The OBR added that, on its new prediction, GDP will then jump 25% in the third quarter and a further 20% in the final three months of 2020.

Public sector net borrowing is also expected to increase by £218 billion this year, compared with March forecasts, hitting £273 billion, or 14% of GDP.

The OBR said: "The sharp rise in borrowing this year largely reflects the impact of economic disruption on receipts (with smaller effects from policy measures like the business rates holidays) and policy measures that add to public spending (with smaller effects from higher unemployment)."

Chancellor Rishi Sunak has responded to the OBR
Chancellor Rishi Sunak has responded to the OBR. Picture: PA

However, the OBR scenario sees GDP recovering sharply in the third and fourth quarters of the year, although overall there would be a decline of 13% for 2020.

The OBR said: “The longer the period of economic disruption lasts, the more likely it is that the economy’s future potential output will be scarred.”

“However, the immediate cost of the government’s actions may be high, but we can be confident that the cost of inaction would ultimately have been much higher,” the OBR continued.

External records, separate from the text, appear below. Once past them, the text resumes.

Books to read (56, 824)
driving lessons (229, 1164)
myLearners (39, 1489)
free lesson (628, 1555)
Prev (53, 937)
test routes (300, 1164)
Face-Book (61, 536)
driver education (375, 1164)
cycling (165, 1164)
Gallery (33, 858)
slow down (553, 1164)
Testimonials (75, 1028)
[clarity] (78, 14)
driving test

Responding to the figures in the OBR report, a Treasury spokesperson admitted the Government is working on the assumption that coronavirus will have a "very significant hit" on the economy.

Chancellor Rishi Sunak said: "Firstly, it's clear this will have a very significant impact on our economy - as it will for economies around the world. It's important that we're honest about that.

"People should know that there is hardship ahead and we won't be able to protect every job or every business, as I've said.

"Second, the report makes clear that the unprecedented actions we've taken will help to mitigate the impact of the virus on our economy and that if we hadn't done these thing it would mean that things were a lot worse, for example the impact on unemployment."

Anneliese Dodds MP, Labour’s Shadow Chancellor, responding to OBR figures, said: “Behind these very concerning figures lie many businesses which have gone bust and many people who have lost their jobs.

“Labour has been working constructively with Government on its economic support package. It is clear that additional action needs to be taken to increase the take-up of the different measures. We have called for urgent action in relation to the loans scheme in particular, as take-up is worryingly low.

“It is absolutely critical that government now does all it can to minimise the depth and length of the economic impact from necessary anti-Coronavirus measures.”